What is needed :: Which lines of the records below contain the word "Enable"? Report each of them in full.

(Saved entries)
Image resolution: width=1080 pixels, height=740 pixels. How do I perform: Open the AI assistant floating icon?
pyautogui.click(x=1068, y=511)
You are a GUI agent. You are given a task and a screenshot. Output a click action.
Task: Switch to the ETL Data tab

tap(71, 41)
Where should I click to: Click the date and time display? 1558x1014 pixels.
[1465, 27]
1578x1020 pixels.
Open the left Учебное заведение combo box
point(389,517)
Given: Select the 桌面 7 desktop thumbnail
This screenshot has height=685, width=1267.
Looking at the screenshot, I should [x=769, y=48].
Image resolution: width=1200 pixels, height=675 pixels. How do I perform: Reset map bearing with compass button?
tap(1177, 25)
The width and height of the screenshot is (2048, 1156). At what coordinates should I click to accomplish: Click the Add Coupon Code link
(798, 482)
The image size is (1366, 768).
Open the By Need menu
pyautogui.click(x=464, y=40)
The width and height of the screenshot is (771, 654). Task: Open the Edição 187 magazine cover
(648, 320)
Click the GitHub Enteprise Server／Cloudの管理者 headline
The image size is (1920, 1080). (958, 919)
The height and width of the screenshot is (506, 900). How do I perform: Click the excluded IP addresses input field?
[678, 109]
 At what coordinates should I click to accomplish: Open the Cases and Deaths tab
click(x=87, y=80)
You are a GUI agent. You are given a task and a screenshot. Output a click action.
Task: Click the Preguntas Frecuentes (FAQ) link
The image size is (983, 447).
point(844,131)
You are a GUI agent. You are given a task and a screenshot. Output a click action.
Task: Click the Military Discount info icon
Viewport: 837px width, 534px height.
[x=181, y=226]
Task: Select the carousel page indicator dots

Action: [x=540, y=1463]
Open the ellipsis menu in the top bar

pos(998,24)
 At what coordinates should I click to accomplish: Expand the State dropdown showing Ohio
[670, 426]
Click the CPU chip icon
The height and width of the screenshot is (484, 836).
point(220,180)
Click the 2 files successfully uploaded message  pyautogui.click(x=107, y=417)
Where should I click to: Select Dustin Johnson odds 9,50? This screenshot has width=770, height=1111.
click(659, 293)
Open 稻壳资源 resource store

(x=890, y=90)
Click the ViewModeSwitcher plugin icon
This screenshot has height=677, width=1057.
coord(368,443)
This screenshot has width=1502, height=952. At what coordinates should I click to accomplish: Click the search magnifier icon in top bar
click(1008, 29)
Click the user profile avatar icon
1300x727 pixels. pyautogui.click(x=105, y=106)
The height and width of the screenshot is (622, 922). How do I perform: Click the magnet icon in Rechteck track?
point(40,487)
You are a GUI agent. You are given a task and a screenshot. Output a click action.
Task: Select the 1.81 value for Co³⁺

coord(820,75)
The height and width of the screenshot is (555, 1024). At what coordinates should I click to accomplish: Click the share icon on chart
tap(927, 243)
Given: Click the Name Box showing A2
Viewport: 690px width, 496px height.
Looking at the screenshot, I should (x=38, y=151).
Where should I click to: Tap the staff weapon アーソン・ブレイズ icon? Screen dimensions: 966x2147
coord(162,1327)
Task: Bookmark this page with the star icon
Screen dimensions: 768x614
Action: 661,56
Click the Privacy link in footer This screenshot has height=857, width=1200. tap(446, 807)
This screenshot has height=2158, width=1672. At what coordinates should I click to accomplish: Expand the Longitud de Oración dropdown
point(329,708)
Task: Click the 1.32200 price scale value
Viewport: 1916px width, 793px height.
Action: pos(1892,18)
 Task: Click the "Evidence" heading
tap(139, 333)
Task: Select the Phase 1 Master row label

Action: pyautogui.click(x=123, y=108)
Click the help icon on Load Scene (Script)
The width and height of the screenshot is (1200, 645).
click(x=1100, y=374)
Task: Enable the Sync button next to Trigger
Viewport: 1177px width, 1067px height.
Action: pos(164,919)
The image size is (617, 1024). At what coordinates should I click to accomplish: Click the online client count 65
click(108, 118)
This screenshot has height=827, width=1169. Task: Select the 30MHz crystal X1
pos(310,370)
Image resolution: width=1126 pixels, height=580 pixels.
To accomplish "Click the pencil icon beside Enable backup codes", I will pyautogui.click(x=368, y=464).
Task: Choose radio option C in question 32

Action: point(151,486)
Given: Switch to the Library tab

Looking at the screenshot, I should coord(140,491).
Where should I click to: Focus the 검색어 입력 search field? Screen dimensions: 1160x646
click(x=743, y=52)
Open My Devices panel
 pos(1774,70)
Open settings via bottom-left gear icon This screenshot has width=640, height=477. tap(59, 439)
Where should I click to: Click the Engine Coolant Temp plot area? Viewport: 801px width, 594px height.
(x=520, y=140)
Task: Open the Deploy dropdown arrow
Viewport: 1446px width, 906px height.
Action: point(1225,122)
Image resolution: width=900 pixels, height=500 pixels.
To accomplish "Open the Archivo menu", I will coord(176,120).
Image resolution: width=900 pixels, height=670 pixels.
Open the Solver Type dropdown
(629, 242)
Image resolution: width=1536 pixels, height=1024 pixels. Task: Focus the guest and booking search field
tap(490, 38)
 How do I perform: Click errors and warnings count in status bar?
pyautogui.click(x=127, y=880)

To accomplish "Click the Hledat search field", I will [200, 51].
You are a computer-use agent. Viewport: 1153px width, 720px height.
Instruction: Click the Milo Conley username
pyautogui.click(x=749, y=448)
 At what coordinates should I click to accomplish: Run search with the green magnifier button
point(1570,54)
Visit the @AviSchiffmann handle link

Result of the exercise ::
Task: Enable the Sync button next to Trigger
To accomplish "Click the pencil icon beside Enable backup codes", I will pyautogui.click(x=368, y=464).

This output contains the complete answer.